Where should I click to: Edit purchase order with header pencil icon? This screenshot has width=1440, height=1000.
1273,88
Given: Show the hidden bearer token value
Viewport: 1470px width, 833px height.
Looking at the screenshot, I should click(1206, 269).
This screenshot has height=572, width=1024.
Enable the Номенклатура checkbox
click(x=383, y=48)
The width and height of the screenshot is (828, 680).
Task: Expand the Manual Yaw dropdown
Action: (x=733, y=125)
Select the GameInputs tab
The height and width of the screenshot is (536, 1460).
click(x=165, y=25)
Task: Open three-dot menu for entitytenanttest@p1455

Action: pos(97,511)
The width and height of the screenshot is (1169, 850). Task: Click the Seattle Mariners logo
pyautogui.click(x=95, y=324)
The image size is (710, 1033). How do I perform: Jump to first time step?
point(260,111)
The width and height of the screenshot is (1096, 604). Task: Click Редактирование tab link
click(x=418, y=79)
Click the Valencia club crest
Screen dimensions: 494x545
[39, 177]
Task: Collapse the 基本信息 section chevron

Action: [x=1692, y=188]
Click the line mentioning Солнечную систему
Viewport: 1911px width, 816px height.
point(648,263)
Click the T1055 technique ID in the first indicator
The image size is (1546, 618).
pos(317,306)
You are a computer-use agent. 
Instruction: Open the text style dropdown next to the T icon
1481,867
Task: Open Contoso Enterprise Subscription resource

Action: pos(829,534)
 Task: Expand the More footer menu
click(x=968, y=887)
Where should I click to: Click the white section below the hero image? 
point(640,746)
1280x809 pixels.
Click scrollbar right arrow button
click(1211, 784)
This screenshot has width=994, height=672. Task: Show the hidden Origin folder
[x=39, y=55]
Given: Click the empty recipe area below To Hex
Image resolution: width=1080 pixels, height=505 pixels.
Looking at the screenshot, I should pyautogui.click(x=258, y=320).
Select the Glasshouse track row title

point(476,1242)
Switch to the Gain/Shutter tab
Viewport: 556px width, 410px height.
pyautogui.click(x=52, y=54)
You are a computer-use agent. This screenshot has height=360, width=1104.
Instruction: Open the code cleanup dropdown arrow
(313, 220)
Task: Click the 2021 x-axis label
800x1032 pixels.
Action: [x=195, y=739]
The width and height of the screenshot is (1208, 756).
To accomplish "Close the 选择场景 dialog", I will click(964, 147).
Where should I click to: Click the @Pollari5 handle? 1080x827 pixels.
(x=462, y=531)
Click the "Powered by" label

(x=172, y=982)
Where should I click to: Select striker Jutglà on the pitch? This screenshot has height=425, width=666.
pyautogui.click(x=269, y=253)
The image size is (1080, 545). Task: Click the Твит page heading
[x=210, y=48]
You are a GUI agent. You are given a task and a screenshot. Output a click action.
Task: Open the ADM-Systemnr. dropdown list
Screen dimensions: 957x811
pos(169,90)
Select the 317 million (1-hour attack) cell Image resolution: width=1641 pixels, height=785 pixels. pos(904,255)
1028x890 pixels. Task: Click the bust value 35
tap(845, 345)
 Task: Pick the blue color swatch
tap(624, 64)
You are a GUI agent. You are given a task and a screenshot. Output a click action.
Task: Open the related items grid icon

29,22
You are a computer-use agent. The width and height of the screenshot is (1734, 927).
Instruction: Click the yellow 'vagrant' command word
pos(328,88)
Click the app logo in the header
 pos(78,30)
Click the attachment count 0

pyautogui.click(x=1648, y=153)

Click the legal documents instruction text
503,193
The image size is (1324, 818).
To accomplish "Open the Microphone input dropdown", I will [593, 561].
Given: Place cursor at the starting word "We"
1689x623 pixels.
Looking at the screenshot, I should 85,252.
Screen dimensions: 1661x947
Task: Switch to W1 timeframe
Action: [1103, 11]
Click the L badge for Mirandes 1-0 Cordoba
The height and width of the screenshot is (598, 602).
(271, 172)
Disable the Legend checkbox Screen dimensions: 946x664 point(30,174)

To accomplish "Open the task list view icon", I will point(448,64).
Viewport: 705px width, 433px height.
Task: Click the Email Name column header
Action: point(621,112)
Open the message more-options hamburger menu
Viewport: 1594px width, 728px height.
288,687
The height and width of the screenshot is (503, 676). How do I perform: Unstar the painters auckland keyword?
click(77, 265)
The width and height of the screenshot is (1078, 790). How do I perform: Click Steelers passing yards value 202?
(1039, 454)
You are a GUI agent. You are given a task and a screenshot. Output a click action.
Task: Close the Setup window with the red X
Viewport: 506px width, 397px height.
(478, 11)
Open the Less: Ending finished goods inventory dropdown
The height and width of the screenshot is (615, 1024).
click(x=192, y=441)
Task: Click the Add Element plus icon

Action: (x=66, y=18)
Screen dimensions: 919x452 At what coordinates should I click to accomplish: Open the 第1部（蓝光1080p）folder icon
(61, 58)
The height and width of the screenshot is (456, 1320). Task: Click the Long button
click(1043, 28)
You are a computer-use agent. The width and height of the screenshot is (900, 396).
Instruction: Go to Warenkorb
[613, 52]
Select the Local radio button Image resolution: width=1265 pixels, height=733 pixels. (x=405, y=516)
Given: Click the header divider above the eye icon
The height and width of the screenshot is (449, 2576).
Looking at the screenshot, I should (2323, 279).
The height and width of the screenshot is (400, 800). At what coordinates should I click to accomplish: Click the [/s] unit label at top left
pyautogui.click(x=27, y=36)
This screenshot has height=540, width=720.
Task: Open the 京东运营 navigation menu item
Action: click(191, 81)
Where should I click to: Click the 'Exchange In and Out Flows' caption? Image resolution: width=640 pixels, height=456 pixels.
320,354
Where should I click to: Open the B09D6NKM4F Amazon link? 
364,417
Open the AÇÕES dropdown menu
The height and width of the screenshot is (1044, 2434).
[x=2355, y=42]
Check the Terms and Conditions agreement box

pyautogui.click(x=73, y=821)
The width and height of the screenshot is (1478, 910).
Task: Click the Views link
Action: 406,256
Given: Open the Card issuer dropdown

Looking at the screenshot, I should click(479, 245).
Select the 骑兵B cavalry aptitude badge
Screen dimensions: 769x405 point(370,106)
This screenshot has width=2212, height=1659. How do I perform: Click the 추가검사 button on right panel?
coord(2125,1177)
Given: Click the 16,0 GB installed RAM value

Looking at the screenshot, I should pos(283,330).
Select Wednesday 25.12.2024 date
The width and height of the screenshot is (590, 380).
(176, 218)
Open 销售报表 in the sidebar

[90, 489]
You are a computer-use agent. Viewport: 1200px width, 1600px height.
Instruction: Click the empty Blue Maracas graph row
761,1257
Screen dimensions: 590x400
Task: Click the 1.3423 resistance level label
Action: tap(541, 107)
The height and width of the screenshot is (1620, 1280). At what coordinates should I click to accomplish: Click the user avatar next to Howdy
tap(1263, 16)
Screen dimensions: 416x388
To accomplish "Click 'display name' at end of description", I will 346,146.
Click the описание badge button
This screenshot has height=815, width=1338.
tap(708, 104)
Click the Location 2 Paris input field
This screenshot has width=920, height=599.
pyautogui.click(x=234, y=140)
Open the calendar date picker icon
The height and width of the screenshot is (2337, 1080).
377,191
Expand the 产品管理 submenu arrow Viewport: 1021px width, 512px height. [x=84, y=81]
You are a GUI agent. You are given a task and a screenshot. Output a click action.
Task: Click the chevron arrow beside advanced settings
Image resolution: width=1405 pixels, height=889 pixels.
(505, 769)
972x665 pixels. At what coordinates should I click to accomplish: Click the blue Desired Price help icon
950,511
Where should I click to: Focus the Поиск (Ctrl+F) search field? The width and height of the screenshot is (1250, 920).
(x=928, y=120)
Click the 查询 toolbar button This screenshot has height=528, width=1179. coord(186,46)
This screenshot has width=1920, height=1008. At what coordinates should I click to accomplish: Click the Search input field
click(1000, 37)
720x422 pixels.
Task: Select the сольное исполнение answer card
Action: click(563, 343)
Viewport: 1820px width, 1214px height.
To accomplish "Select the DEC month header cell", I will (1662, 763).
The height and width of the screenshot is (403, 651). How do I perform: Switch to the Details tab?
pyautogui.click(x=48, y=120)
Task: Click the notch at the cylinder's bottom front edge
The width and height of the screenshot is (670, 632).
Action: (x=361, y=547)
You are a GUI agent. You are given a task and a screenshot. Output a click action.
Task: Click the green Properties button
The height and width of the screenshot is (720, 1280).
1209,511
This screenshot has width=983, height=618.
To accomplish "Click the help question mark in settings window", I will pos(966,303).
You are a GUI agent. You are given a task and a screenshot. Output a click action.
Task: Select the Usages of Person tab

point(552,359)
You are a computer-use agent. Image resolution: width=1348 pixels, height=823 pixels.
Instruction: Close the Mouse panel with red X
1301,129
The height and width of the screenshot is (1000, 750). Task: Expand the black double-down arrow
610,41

+ + +

Work task. Count the lines of the listing above that include the word "window" and report the number by itself.

Finished exercise. 2